Following the war, he was promoted to the rank of brevet colonel in June 1919, and in the same year he served in the Third Anglo-Afghan War. He served as an assistant director-general at the War Office from June 1922 – July 1926. He was appointed as the honorary physician to George V in January 1923, following the retirement of Sir Alfred Blenkinsop. He was promoted to the full rank of colonel in June 1926, with appointment in the same month as a deputy director-general at the War Office. He was promoted to the rank of major-general in October 1926. He was appointed a Companion of the Order of the Bath (CB) in the 1928 Birthday Honours. He was appointed as the director-general of Army Medical Services in September 1929, at which point he was promoted to the rank of lieutenant-general. He was promoted to Knight Commander of the Order of the Bath (KCB) in the 1931 New Year Honours. Fawcus was presented with an honorary degree in civil law by Durham University in 1930. He served as the director-general of Army Medical Services until his retirement from active service in March 1934. Following his retirement he was replaced as the personal physician for George V by J. W. L. Scott. While serving as director-general, he won the General's Cup in golf at Sandwich in 1931.

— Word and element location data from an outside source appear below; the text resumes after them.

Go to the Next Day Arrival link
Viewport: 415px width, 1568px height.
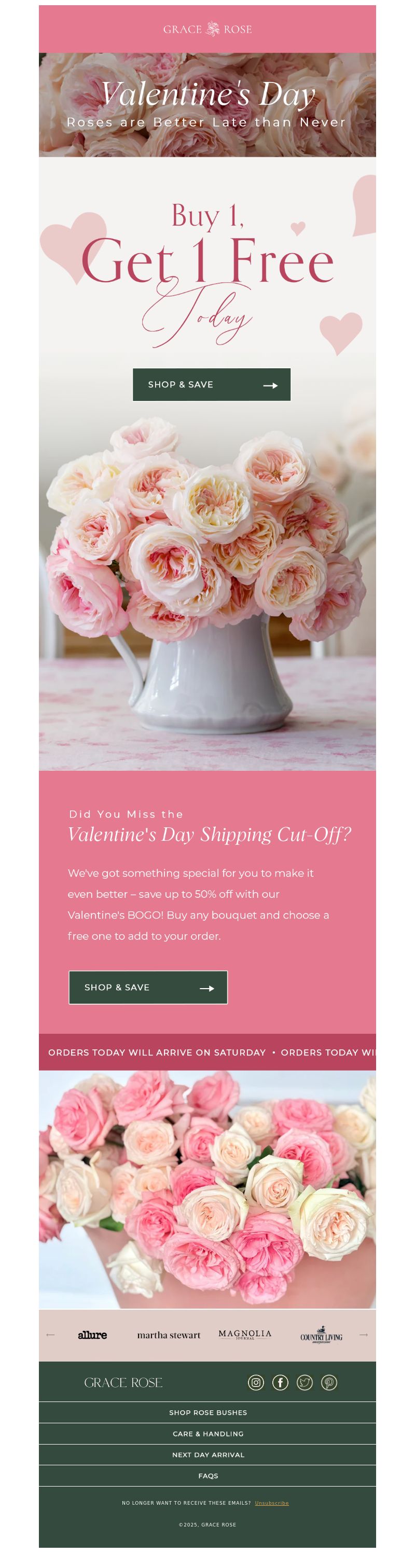pyautogui.click(x=208, y=1455)
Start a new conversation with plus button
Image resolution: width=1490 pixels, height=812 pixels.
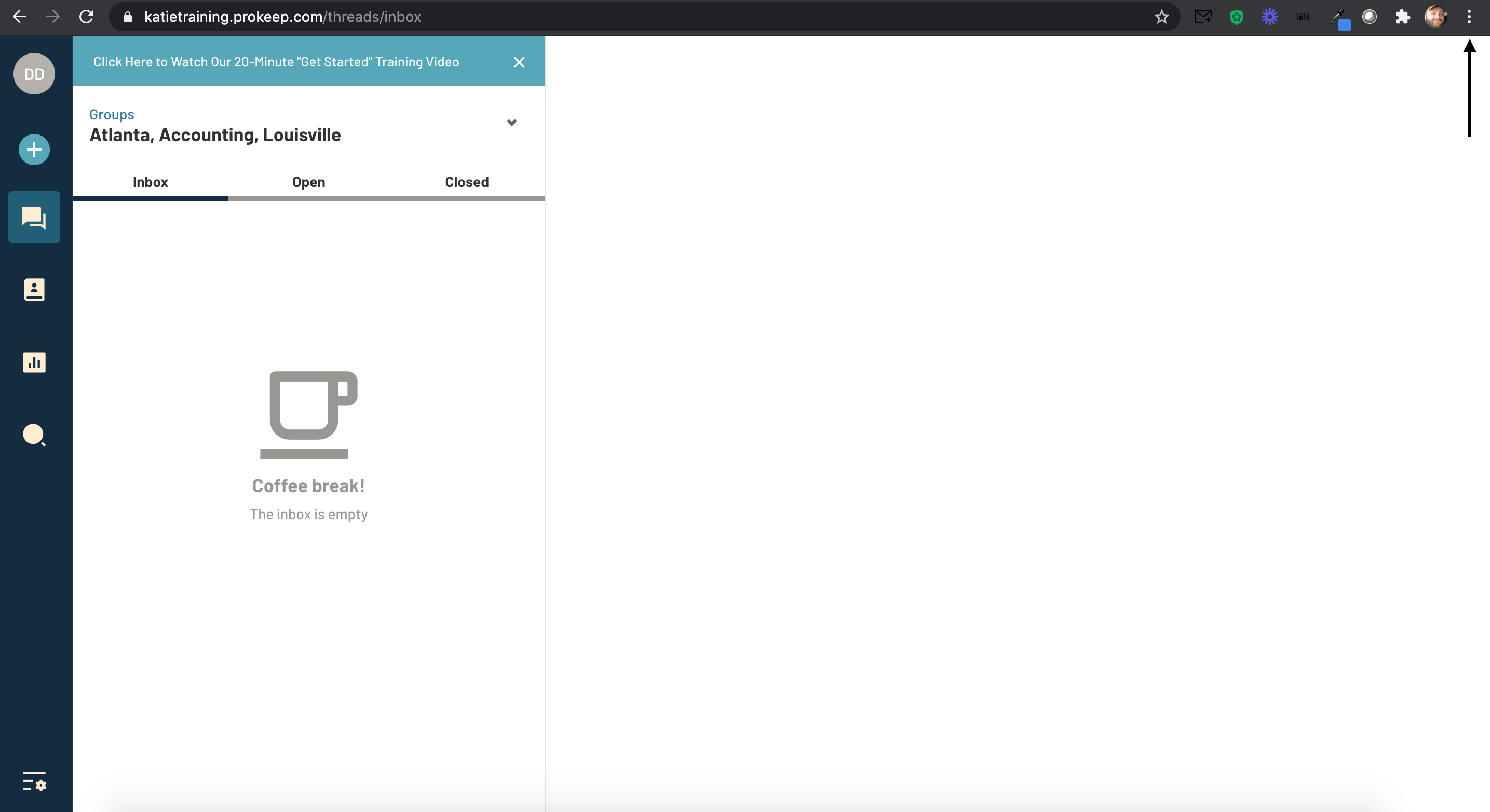pyautogui.click(x=34, y=150)
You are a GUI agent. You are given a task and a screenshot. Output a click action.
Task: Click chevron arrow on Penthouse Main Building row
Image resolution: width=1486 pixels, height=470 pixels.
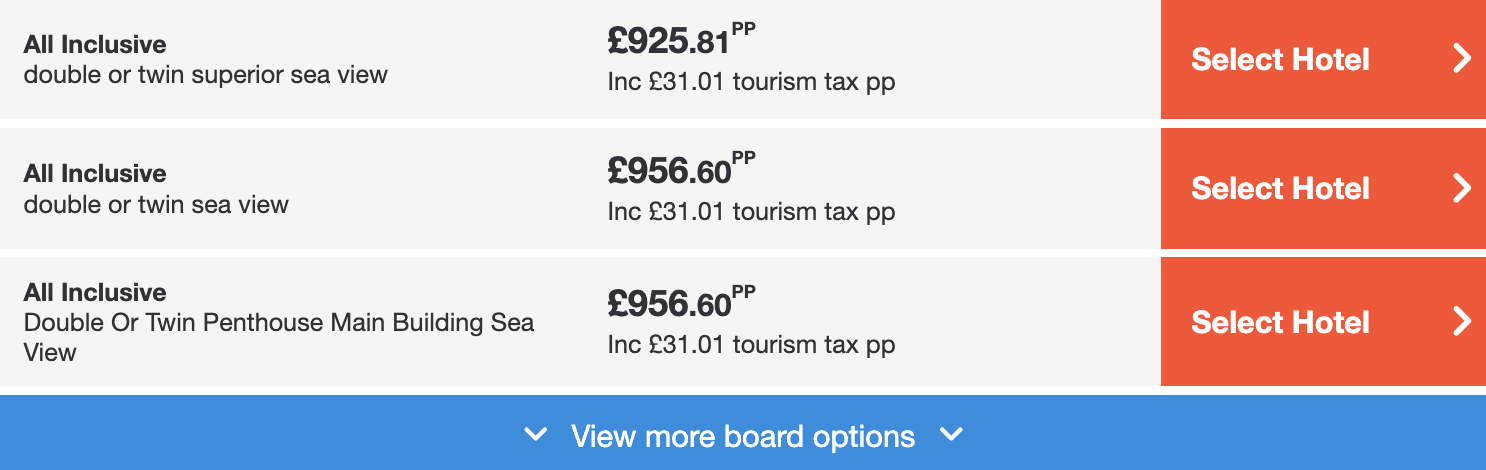(1462, 322)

He became the director-general of the British Red Cross in 1934, a position he would hold until 1938. He was appointed as the colonel commandant of the Royal Army Medical Corps in December 1938, a ceremonial role he would hold until he relinquished it in August 1941 on account of ill health. He was instrumental in developing professional opportunities for Royal Army Medical Corps personal and in revising the status of the Royal Army Medical College, both endeavours he self-funded at no cost to the state. He was a commissioner for the Royal Hospital Chelsea. He also presided over the Duke-Fingard Inhalation Treatment Centre in Kensington, where he sought to make advancements in the treatment of asthma. He died at the age of 71 at Hillingdon in October 1947, with his funeral service carried out in the Guards Chapel, Wellington Barracks.